The Federal Election Commission continued to chip away at its backlogged caseload on Thursday, handing down advice to presumptive presidential nominee Sen. John McCain (R-Ariz.) and four other campaign committees at a packed three-hour public meeting.

Despite concerns of some commissioners, the bipartisan panel unanimously agreed, 6-0, with FEC lawyers that McCain did not break the law late last year by taking out a bank loan to keep his then-struggling campaign afloat.

“There was some very careful maneuvering in these loan documents,” Democratic-nominated commission Ellen Weintraub told her colleagues. “I have a lot of problems with the way this loan was written.”
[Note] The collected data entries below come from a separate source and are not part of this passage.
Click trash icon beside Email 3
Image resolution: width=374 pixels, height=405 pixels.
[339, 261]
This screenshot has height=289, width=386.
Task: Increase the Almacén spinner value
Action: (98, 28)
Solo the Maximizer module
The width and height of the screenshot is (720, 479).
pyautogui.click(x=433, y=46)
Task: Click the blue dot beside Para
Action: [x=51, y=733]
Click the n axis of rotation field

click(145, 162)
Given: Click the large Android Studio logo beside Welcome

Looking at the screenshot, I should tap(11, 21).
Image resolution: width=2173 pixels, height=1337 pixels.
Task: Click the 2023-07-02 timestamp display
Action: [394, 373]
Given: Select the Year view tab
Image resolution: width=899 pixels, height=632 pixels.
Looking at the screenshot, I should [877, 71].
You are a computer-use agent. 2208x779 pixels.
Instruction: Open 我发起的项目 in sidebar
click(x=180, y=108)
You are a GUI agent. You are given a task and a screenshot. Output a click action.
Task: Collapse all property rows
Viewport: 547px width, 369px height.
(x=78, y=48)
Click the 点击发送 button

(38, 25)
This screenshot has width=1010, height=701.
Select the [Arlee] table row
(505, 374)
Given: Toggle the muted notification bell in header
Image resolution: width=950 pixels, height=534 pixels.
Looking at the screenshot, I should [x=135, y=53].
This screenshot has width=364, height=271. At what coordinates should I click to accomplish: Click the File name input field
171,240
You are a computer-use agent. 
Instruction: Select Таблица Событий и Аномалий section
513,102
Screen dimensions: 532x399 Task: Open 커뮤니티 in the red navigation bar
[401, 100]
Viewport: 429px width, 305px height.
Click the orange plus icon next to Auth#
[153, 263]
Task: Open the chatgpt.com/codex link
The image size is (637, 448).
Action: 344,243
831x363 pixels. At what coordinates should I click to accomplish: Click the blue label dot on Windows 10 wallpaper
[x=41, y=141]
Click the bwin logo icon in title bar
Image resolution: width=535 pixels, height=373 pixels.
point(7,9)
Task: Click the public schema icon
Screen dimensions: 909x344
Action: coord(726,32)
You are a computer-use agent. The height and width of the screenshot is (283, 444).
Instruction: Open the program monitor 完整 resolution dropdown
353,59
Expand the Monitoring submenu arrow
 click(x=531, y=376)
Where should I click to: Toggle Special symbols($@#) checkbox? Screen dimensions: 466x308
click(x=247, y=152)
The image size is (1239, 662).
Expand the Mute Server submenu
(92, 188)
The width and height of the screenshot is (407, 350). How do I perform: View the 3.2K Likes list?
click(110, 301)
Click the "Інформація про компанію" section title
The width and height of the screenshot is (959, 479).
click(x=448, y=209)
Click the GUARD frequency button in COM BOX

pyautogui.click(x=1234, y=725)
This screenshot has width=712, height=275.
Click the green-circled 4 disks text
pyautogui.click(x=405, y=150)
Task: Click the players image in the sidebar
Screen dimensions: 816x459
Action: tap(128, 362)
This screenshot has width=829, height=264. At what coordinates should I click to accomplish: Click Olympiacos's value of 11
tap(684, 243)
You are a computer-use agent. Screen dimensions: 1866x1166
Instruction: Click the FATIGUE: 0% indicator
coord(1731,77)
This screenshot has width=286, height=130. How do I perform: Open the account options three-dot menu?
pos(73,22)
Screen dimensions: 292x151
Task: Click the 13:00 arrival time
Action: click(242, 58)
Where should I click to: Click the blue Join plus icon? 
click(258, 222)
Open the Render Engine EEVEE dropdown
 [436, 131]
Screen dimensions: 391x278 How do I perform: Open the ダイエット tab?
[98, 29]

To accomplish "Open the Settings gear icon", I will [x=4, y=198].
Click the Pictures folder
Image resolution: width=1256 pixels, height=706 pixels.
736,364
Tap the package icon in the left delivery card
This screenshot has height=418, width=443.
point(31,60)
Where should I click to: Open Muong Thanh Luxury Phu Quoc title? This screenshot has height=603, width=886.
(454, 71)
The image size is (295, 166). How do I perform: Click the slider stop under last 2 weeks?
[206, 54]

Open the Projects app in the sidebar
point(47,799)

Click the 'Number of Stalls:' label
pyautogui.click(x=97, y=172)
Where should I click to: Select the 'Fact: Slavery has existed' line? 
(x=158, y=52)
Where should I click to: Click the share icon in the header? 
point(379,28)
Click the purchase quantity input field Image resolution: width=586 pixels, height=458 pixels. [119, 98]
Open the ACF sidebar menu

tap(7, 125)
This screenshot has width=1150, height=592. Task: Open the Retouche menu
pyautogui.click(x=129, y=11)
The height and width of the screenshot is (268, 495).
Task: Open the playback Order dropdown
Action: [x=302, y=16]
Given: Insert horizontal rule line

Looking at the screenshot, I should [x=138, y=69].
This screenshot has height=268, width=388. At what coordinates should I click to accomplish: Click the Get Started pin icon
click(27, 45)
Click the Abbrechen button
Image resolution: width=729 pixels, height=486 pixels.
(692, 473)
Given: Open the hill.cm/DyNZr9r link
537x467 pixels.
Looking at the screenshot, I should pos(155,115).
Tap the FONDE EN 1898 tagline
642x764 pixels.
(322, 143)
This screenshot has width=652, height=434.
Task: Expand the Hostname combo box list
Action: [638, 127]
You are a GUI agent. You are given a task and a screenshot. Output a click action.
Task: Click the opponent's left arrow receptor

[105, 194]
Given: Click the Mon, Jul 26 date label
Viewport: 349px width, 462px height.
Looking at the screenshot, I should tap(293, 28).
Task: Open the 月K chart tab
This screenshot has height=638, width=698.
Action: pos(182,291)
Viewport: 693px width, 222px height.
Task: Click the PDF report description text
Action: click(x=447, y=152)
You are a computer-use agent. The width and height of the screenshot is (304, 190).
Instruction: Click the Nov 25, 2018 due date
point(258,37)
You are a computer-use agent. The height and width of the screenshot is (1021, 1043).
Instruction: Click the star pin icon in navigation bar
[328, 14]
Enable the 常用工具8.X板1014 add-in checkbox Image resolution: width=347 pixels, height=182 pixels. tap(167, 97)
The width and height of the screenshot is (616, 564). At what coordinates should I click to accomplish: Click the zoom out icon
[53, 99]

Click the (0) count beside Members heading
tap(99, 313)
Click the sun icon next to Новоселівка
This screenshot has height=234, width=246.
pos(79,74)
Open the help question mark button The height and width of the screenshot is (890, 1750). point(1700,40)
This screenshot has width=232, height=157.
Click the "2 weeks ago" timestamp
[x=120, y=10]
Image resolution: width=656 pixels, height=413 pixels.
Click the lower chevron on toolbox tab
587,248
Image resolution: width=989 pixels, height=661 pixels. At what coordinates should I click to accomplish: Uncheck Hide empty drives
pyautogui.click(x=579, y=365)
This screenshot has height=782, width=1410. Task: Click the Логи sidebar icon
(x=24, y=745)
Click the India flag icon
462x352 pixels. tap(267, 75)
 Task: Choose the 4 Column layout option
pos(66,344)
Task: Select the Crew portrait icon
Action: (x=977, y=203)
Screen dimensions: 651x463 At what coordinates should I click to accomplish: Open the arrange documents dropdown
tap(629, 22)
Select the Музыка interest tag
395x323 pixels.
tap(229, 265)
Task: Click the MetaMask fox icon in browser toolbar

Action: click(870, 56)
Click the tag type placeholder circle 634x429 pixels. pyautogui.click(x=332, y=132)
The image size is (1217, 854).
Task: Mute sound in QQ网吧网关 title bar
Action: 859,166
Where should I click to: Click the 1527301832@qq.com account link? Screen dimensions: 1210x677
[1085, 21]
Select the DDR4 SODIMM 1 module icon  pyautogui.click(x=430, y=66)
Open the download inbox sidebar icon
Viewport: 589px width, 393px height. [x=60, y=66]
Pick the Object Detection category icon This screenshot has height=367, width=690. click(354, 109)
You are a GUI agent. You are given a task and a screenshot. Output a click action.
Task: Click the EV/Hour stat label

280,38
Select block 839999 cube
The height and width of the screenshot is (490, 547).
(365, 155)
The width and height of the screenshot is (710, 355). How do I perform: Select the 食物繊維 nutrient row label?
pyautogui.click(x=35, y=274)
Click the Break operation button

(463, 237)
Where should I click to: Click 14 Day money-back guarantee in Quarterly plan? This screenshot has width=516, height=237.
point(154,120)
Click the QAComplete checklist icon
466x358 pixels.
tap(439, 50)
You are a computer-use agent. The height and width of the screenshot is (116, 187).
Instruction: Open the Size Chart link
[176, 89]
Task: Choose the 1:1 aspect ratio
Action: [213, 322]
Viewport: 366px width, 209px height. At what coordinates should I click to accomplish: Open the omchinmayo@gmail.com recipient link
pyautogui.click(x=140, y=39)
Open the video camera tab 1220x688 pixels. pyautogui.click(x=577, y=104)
McCain’s campaign lawyer, Trevor Potter, is a former FEC chairman.

And much to GOP-nominated commissioners’ chagrin, the panel deadlocked on party lines as to whether Sen. David Vitter (R-La.) could use his campaign funds to beat back charges made in court by deceased alleged Washington, D.C., Madam Deborah Jeane Palfrey.

Without four votes necessary to approve either the GOP or Democratic-backed versions of a ruling on the Vitter case, FEC lawyers were ordered to rework some of the language so the Senator could use some of his campaign war chest for public-relations expenses.

“Really, the case couldn’t be more compelling,” said FEC Chairman Don McGahn, one of three Republicans who supported allowing Vitter to use his campaign money to pay his legal expenses. “The commission has had many [similar] cases over the years and I’m very hesitant to undo what the commission has already done.”